Referring back to the title of this entry, I want to say this: important conversations with respected friends, having a safe and secure place from which to contemplate and work, light pouring in from outside: these are elements of a sane life, a life that has time in it to contemplate, space in it to sort out, love in it to soothe fear and doubt...by taking the brave action to move here to this strange, new and wondrous city, Peter and I took ACTION, but it was hardly an action we could NOT have taken. Why? Because the particular voice of this action was insistent and loud for both of us for several years now, and to ignore it became impossible.  Why does that happen?  How is that some decisions are so clear and easy to make, because the voice of the action needing to be taken is so clear and audible?
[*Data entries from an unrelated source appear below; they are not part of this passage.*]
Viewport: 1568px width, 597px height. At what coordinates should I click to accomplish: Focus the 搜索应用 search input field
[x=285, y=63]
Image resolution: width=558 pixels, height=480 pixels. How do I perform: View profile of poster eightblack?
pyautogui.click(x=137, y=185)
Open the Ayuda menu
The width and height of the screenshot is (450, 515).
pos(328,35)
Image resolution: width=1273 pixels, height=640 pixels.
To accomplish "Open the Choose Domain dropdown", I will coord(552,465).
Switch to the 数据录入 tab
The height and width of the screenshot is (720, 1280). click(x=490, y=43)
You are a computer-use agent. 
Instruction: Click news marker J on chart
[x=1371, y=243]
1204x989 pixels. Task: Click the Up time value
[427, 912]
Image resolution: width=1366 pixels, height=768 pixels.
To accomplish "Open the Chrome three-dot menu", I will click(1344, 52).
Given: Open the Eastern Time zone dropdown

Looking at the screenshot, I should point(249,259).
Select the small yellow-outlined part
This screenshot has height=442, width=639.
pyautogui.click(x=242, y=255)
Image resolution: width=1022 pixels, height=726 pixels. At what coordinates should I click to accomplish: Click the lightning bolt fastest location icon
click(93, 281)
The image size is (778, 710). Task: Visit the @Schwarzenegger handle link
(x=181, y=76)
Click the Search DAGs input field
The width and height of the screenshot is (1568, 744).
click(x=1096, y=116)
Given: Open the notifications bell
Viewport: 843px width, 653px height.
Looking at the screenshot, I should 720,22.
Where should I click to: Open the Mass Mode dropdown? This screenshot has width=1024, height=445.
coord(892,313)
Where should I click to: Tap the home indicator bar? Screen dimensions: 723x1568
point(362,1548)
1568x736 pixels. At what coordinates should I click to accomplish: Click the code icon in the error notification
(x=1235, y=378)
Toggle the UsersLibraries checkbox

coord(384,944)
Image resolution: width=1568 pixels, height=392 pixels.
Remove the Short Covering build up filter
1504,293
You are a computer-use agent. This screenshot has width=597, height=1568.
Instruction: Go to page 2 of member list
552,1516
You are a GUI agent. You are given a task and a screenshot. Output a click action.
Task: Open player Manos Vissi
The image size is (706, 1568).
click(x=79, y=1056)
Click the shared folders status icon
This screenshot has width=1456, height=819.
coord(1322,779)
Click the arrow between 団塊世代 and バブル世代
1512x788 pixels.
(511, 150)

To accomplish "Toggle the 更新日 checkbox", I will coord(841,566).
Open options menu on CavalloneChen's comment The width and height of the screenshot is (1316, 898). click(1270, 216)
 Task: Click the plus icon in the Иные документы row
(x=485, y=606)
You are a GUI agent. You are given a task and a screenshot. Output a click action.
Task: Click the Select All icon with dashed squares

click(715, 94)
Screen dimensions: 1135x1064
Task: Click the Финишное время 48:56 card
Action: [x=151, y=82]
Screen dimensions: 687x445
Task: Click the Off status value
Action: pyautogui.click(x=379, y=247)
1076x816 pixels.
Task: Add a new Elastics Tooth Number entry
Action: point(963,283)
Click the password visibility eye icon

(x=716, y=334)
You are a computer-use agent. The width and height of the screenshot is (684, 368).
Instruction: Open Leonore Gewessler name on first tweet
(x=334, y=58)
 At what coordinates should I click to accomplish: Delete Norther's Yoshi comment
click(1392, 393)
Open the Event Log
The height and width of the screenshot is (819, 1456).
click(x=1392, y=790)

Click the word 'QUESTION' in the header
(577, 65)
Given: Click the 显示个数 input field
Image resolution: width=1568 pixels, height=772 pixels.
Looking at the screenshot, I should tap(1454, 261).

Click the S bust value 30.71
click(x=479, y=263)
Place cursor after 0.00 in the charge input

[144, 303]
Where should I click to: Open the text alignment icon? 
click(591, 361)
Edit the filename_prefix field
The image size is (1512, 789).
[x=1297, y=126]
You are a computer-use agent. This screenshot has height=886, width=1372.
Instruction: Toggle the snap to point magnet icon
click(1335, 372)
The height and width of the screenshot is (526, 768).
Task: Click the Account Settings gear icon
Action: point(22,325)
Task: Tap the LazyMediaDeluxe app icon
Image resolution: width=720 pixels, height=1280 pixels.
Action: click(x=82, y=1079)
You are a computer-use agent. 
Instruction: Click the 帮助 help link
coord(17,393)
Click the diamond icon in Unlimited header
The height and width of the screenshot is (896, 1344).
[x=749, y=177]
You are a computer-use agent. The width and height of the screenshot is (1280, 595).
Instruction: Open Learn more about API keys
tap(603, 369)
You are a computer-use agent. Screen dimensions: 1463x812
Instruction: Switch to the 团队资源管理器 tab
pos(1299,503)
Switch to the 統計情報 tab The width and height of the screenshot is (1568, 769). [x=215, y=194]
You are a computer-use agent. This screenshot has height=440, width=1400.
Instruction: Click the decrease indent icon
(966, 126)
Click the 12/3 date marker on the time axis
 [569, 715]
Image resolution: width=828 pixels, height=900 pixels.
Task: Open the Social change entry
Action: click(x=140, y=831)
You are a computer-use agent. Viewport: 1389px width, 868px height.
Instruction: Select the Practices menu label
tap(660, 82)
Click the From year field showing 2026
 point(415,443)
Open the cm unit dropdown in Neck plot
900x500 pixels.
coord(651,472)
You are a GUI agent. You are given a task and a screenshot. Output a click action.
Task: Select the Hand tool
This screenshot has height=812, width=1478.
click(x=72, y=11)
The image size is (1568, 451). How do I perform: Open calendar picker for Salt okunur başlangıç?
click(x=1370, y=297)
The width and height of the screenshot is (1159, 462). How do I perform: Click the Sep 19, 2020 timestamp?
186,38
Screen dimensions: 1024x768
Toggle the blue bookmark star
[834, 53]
And why is it that others vaguely hear the call of their desire, and do nothing about it?

It has something to do with the recognition of the need for the sanity entitled above.

There is a teaching in Buddhism that most people live in a deluded state of insanity...that what we think we see and know are not at all the truth, but rather our representations of what we think are truths: the table we see is our concept of a table , not the truth of the table itself (infinite numbers of atoms whizzing around to form what we name "table"),etc...and that if we do that with physical objects, we do it even more with emotional, psychological, and spiritual "objects" too...that we live our daily lives in a total state of self-convincing creation and delusion.  This, the wise Buddhist teachers call living in constant "insanity"....lies we need , or think we need, to survive...but insane because they are lies. And we spend tremendous amounts of personal energy and strength keeping up the appearance of these lies
because it takes far more work to keep a flawed structure standing than it takes to recognize and allow a healthy one...and so , our lives exhaust us....we can be what we call happy, successful, doing what we believe we wish to be doing with our lives, and it can still exhaust us because we are so darned busy keeping up that appearance of all-right-ness and sanity, when really, the entire center of it all is...well..chaos and fear.   To choose to live one's life like that, once you know there is more to seek and find that is sane and consistent with your truth, is indeed an act of insanity.

And, as there are seasons to a person's life, where different things "bloom" at different times, the season finally, (gratefully), arrived in my life where going deeper down into what motivates  and "grows" me became more important than continuing to do what i have habitually been doing for most of it.  And so, the action to sanity: the drive across country to a place that resonates with where my soul is going anyway: a culture of introspection, caring and universality...inclusion, opening, enlarging the view.


And so: here we are.

The days flow magically, and, aside from missing certain people back in Virginia, it's like being on a true "retreat" in the spiritual sense: all that matters is our well being, our balance, our observation of the daily-ness of living, like the Japanese Tea Ceremony I've been reading about (but more on that delight later).
We've much to do, but resting, restoring, getting balanced and healthy again: that's what this time is for.
Only then can both Peter and I be ready and fully able to truly contribute to the lives of others again.
This rare good time is for us, in every best sense. Learning to accept and appreciate it is my most difficult job at present, but I am optimistic. I have always been a quick study.